### EXERCISE AIM
Transcribe all the records exactly and omit any images they hold.
——————
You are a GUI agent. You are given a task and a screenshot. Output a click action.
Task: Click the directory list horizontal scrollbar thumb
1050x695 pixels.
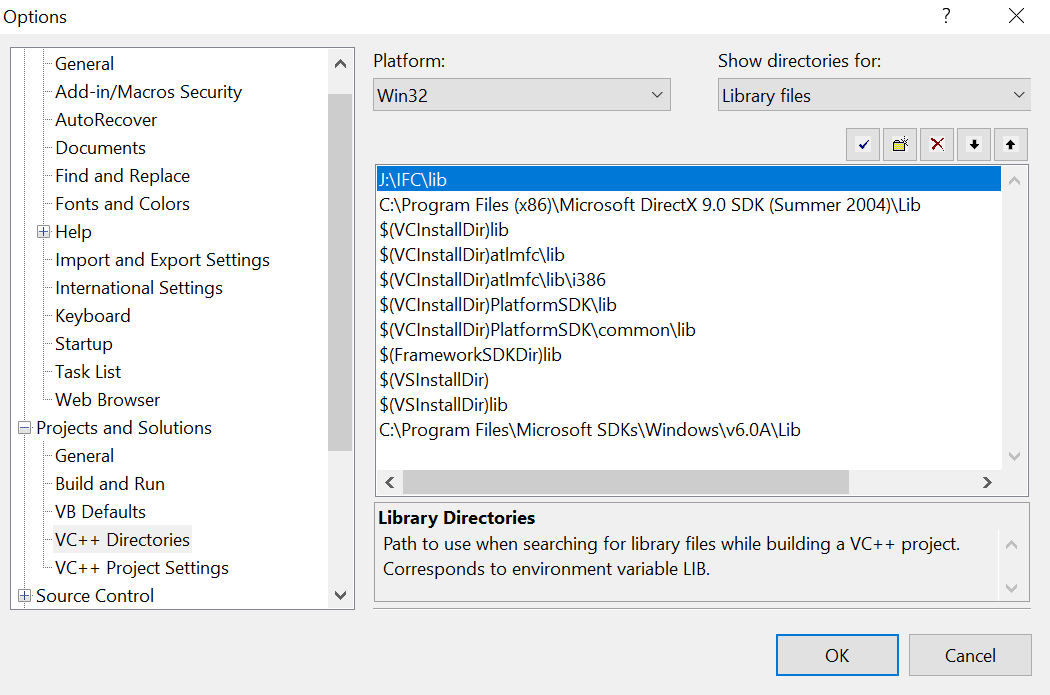tap(625, 482)
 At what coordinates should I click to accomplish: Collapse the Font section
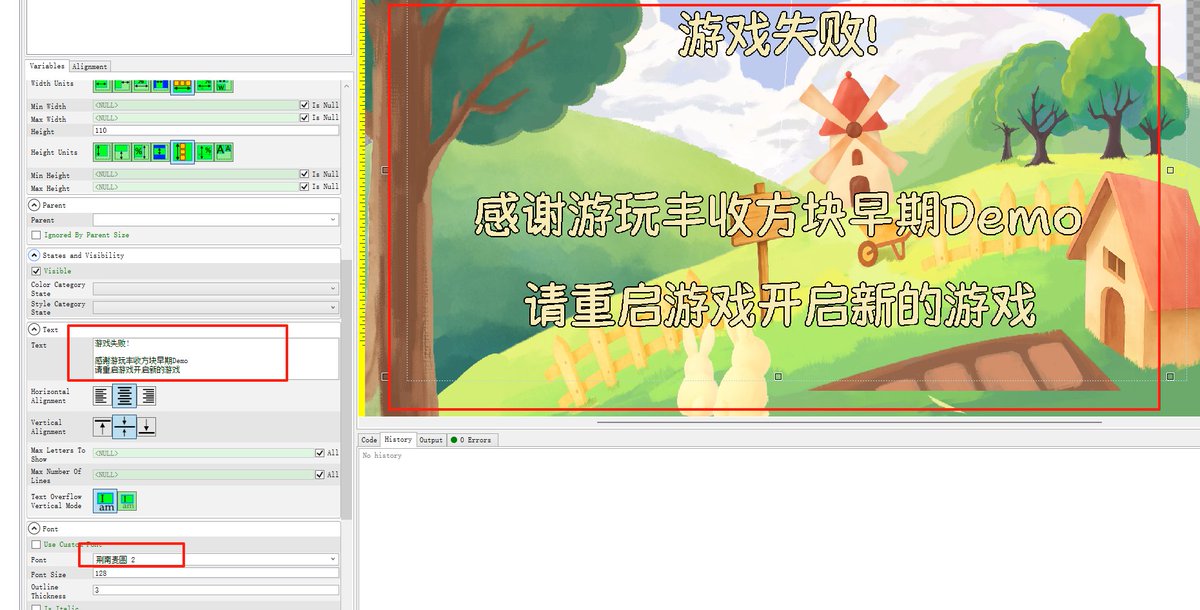click(34, 528)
——————
### REPLY
You are a GUI agent. You are given a task and a screenshot. Output a click action.
Task: Click the directory list horizontal scrollbar thumb
1050x695 pixels.
tap(625, 482)
 At what coordinates should I click to accomplish: Collapse the Font section
click(34, 528)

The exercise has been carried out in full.